Records for the task below:

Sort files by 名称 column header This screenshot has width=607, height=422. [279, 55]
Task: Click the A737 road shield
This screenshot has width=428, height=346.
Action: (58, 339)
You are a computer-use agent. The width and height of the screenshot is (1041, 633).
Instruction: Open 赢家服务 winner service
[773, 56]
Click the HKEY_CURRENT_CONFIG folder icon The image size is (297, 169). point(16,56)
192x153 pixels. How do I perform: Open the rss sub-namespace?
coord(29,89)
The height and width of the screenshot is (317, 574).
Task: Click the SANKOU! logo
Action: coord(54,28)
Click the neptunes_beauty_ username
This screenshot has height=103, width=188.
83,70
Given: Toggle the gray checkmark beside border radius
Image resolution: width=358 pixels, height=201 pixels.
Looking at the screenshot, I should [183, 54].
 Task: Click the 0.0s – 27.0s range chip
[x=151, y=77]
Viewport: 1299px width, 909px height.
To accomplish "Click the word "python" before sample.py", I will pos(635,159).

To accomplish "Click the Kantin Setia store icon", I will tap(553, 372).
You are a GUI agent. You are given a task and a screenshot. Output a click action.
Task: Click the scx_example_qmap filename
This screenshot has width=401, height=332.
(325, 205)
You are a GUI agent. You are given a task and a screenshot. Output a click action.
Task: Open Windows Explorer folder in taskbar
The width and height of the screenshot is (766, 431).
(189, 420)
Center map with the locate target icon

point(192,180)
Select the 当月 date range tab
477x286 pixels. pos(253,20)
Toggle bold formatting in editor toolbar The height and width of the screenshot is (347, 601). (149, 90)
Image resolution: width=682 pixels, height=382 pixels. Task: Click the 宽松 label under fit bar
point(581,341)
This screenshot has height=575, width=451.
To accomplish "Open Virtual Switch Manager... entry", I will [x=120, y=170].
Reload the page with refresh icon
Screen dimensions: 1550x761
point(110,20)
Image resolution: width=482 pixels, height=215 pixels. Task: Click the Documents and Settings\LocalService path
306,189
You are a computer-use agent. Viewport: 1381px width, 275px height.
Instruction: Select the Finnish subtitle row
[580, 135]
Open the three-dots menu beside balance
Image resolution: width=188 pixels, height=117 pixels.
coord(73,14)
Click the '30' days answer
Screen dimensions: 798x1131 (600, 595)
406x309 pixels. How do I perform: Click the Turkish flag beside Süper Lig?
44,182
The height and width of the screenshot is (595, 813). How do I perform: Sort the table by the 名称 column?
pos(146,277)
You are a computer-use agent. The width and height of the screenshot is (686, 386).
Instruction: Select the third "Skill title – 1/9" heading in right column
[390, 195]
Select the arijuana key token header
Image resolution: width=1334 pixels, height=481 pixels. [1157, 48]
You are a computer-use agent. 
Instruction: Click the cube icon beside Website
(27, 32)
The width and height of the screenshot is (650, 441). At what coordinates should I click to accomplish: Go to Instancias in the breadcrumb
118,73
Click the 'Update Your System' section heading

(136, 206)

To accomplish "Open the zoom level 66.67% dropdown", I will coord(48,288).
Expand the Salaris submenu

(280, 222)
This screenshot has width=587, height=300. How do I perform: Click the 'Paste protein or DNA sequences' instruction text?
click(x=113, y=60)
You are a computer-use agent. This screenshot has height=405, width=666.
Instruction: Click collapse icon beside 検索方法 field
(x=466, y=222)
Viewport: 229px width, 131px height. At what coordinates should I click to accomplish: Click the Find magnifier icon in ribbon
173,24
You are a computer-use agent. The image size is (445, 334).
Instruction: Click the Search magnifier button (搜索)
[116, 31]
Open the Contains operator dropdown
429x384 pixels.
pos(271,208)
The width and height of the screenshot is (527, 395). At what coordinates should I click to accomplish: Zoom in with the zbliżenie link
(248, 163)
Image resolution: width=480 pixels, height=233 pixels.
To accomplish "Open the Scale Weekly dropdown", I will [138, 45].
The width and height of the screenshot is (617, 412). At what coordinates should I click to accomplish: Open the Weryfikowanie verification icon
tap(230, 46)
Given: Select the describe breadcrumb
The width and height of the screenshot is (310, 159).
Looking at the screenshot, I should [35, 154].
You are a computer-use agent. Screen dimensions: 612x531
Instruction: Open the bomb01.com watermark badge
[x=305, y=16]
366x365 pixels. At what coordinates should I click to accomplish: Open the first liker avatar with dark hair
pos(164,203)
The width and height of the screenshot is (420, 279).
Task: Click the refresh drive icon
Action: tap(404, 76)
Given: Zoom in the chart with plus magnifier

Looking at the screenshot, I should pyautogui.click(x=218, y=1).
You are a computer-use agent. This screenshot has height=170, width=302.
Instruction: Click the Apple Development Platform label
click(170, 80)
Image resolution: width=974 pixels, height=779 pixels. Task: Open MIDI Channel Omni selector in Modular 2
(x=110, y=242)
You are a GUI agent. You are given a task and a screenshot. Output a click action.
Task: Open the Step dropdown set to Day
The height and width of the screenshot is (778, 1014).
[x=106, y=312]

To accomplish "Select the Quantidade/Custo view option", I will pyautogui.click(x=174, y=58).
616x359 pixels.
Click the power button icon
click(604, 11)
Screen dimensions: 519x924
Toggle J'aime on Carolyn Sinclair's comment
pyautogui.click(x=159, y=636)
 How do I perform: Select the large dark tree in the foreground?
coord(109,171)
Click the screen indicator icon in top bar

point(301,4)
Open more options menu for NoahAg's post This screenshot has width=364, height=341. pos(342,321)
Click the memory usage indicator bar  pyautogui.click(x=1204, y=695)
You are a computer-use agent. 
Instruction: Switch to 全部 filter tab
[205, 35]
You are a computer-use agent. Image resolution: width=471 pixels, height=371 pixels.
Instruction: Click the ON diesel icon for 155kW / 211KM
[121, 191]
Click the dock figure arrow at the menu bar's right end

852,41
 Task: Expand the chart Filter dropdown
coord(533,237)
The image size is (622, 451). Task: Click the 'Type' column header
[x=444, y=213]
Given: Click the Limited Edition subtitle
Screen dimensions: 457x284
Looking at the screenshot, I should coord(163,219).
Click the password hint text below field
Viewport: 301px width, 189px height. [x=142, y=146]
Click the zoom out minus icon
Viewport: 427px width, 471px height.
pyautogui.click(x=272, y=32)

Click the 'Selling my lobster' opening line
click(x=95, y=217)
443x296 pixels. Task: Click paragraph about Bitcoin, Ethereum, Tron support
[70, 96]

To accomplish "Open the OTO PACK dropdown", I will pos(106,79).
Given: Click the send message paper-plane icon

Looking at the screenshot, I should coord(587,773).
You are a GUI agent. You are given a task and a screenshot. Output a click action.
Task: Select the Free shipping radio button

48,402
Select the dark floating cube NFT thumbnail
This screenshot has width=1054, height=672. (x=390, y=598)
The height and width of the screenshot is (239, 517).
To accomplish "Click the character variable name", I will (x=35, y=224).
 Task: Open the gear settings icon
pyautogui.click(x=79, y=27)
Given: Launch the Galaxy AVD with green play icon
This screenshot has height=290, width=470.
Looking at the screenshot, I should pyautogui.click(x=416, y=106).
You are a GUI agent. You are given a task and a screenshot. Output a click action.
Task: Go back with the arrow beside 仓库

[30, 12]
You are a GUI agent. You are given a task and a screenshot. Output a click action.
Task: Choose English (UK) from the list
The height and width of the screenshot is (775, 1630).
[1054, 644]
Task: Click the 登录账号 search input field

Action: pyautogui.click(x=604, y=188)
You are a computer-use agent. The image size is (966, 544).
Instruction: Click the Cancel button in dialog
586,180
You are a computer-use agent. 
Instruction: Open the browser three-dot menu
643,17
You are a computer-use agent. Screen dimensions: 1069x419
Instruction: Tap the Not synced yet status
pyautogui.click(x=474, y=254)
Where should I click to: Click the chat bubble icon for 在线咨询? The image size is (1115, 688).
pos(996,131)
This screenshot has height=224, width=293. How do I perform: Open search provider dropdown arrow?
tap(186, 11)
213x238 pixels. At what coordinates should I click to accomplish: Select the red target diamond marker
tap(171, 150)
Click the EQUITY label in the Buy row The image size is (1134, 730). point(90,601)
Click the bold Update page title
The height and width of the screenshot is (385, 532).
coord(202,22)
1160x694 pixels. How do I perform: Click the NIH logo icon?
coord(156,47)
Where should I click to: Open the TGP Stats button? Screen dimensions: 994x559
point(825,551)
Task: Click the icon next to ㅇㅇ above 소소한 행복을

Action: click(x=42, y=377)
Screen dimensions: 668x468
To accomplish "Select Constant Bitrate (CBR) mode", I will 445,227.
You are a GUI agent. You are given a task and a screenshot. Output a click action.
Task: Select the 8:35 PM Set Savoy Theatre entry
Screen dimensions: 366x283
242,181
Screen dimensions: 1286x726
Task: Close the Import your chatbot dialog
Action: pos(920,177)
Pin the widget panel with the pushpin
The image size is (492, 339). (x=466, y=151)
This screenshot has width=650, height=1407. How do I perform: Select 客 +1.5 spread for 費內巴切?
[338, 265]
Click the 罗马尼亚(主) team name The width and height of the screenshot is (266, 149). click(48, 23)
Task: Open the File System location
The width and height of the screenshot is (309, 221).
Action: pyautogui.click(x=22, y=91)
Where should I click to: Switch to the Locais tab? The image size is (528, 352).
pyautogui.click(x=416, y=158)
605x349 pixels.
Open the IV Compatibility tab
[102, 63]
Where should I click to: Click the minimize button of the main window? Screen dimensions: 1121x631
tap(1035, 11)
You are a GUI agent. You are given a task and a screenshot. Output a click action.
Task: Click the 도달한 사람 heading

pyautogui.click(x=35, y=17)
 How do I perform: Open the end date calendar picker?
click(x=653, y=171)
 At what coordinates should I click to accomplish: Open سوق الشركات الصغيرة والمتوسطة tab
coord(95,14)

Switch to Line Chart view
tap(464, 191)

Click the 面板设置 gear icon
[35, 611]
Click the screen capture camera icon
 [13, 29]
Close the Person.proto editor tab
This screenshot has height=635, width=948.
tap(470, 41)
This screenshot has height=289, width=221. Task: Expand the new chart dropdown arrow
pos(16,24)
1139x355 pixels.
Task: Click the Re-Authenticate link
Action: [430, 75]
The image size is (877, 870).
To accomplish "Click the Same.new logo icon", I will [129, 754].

End of Records for the task.

§ What you will do:
Lines before the one containing "Close the Person.proto editor tab" are to be left out; that line and every line after it through the end of the data should be copied exactly.

§ Answer to the problem:
Close the Person.proto editor tab
This screenshot has height=635, width=948.
tap(470, 41)
This screenshot has height=289, width=221. Task: Expand the new chart dropdown arrow
pos(16,24)
1139x355 pixels.
Task: Click the Re-Authenticate link
Action: [430, 75]
The image size is (877, 870).
To accomplish "Click the Same.new logo icon", I will [129, 754].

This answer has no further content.